▶ PROBLEM REQUIREMENTS: Begin at the line that has "This screenshot has" and stop after the line that has "Identify the location". Give those lines again, item requests included, but multiply each coordinate in the answers by 2.05 and round it to a whole number, rounding halves up.

▶ MATERIAL FOR THE TASK:
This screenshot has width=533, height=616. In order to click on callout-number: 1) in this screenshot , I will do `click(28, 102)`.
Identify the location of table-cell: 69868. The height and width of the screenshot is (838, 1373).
==
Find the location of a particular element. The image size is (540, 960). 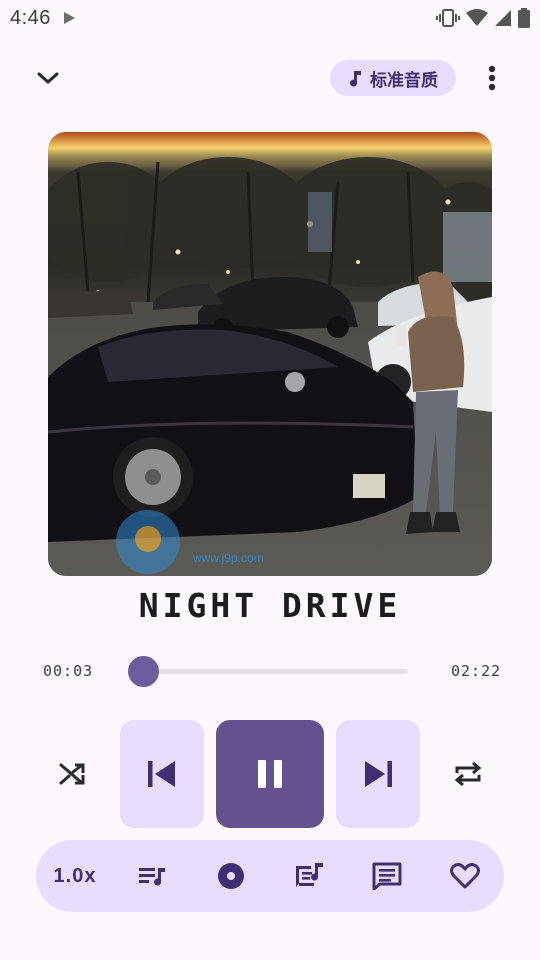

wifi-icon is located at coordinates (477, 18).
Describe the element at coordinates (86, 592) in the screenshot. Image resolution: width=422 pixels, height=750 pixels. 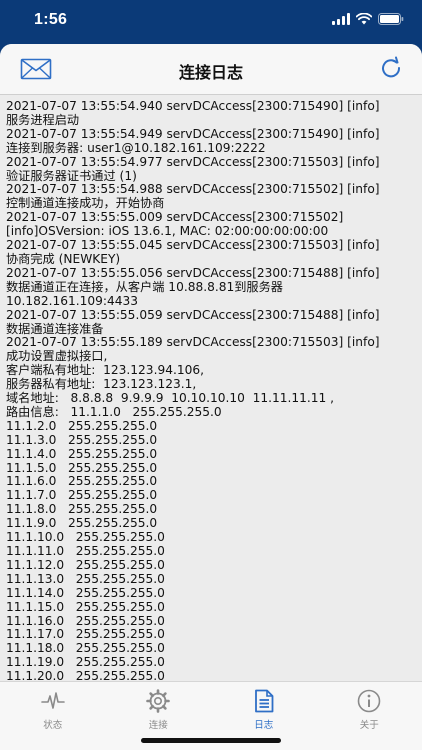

▶ RESPONSE FOR THIS EXERCISE:
This screenshot has width=533, height=616. In order to click on callout-number: 1) in this screenshot , I will do `click(57, 209)`.
Identify the location of table-cell: 69868. The height and width of the screenshot is (838, 1373).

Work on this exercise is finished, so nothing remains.